• To do: The answer must be an exact copy of the records, with no pictures in it.

• Data to examine:

▬▬▬▬▬▬▬▬▬▬

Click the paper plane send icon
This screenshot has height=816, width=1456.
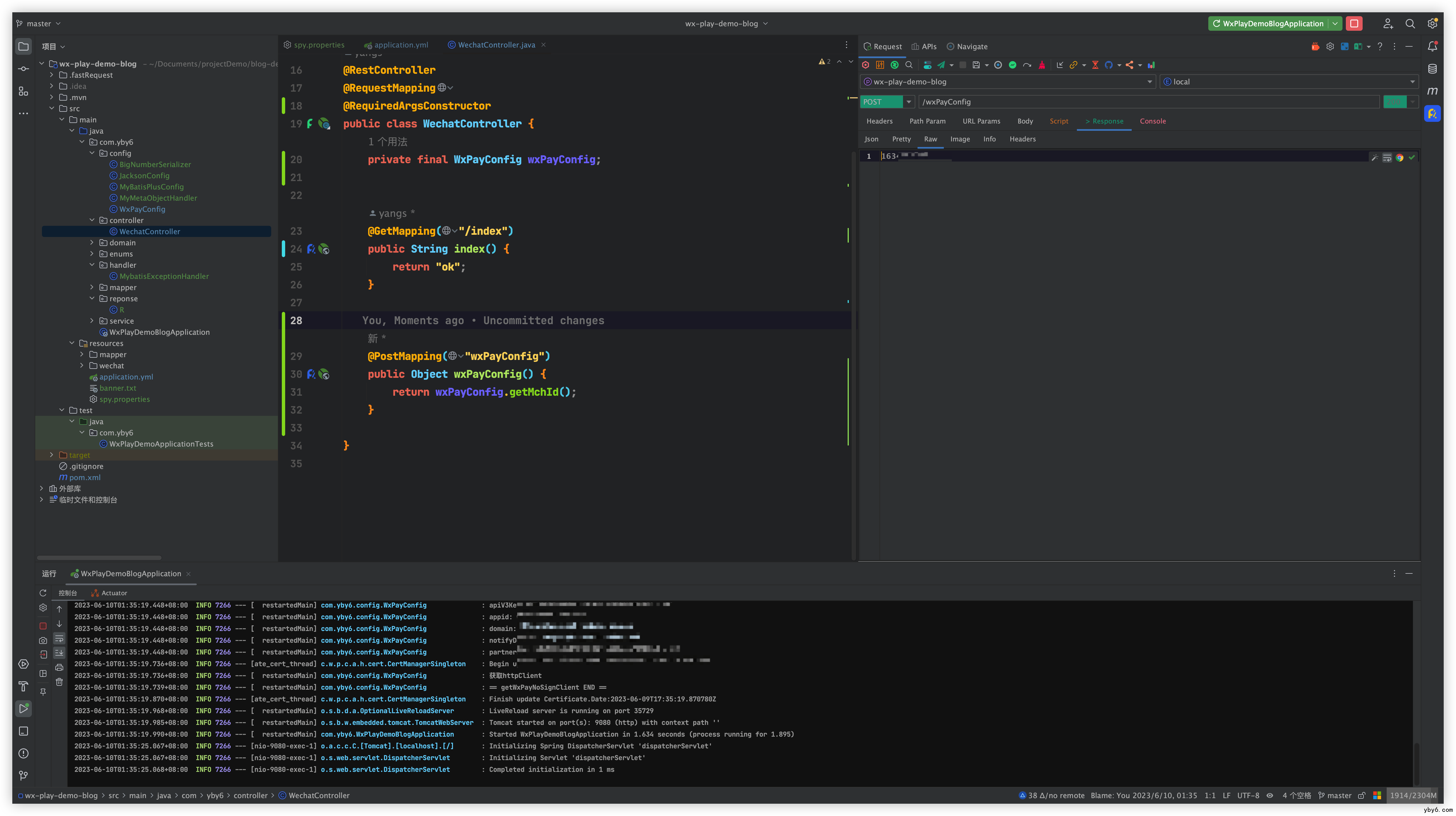(x=941, y=65)
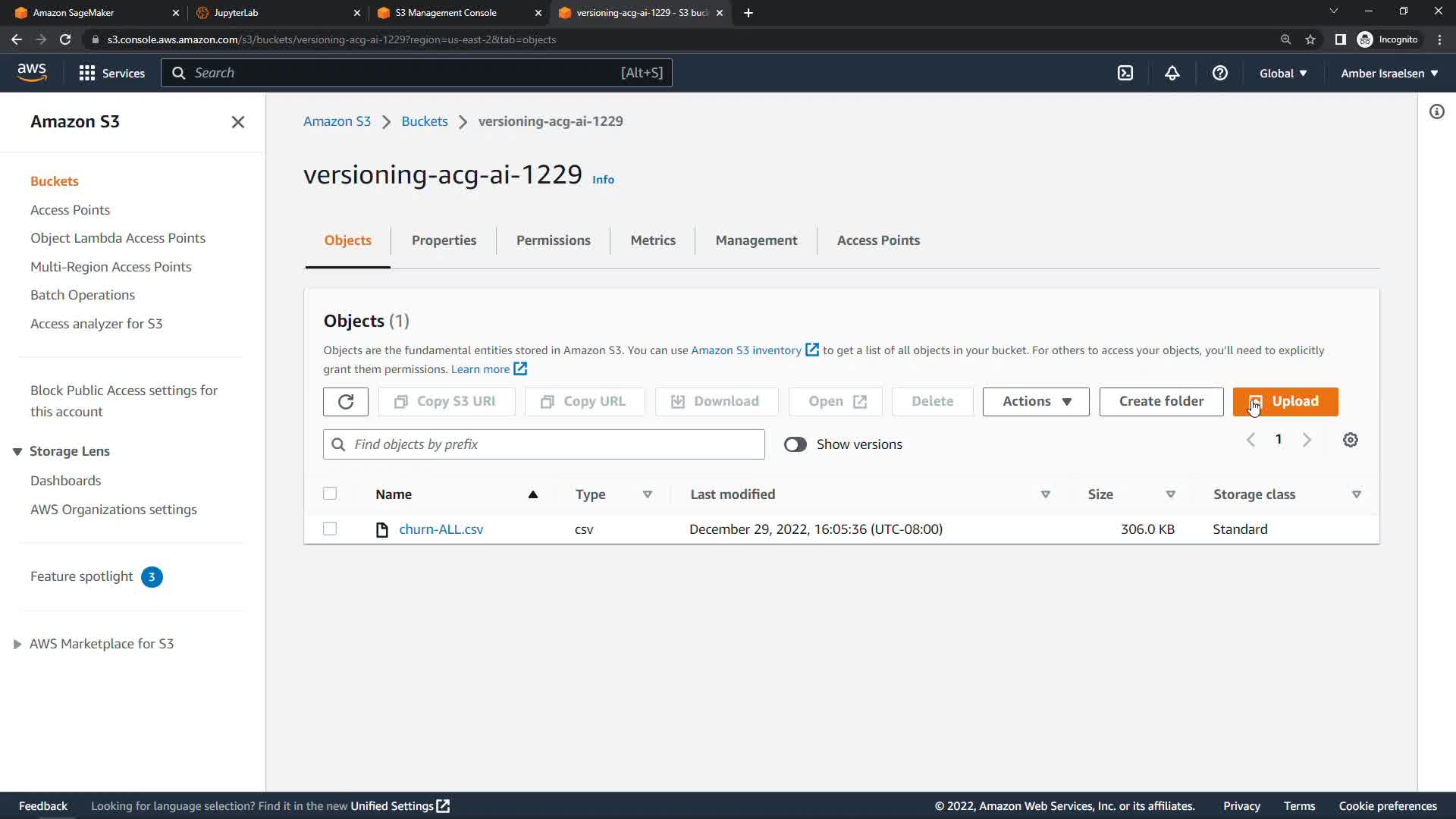Switch to the Permissions tab
This screenshot has height=819, width=1456.
point(553,240)
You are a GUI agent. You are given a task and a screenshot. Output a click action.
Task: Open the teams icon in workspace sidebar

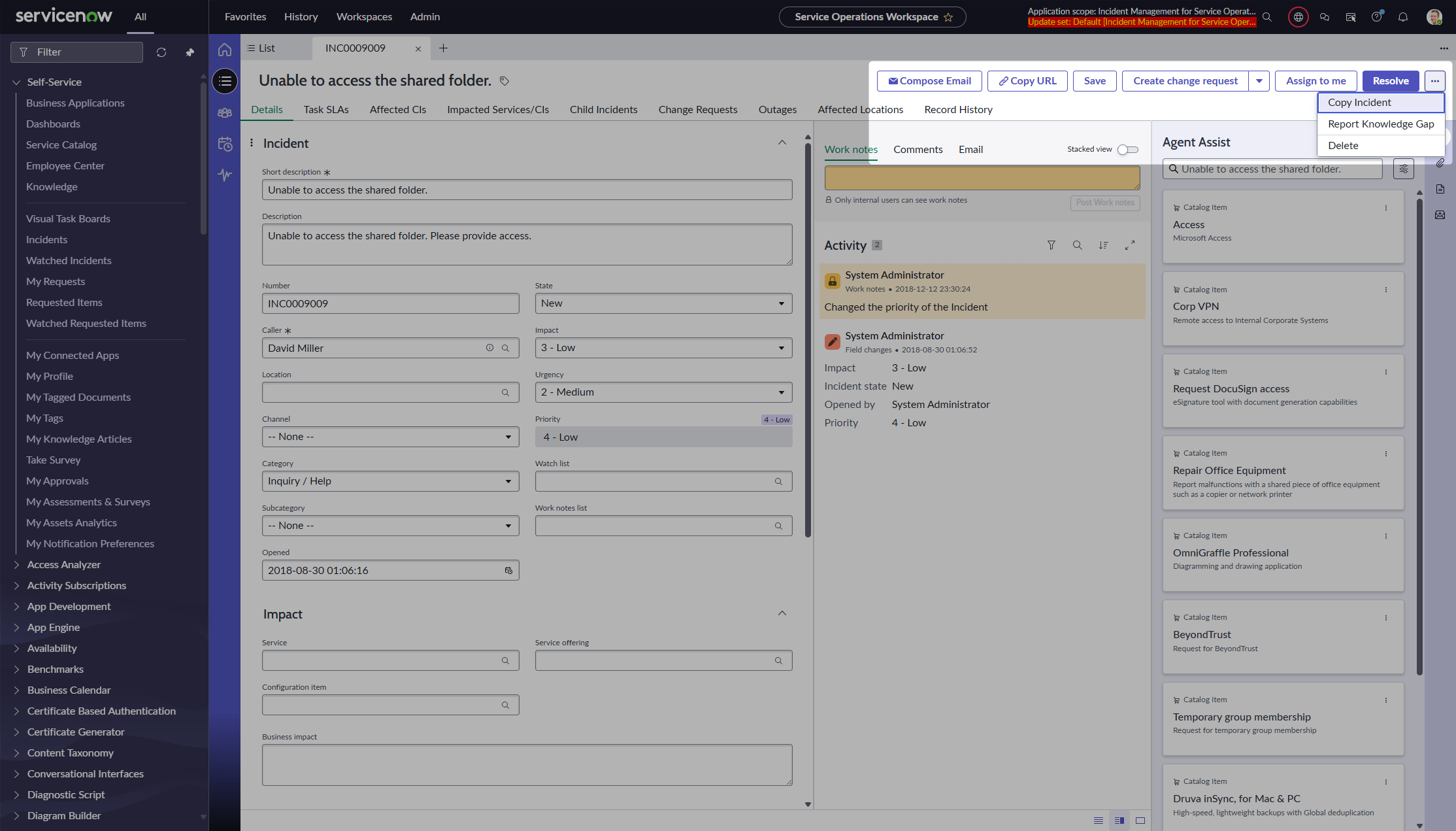pyautogui.click(x=225, y=112)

▬▬▬▬▬▬▬▬▬▬

• Written answer:
Click the paper plane send icon
This screenshot has height=816, width=1456.
(x=941, y=65)
Switch to the Permissions tab
This screenshot has height=819, width=1456.
point(553,240)
You are a GUI agent. You are given a task and a screenshot. Output a click action.
Task: Open the teams icon in workspace sidebar

pyautogui.click(x=225, y=112)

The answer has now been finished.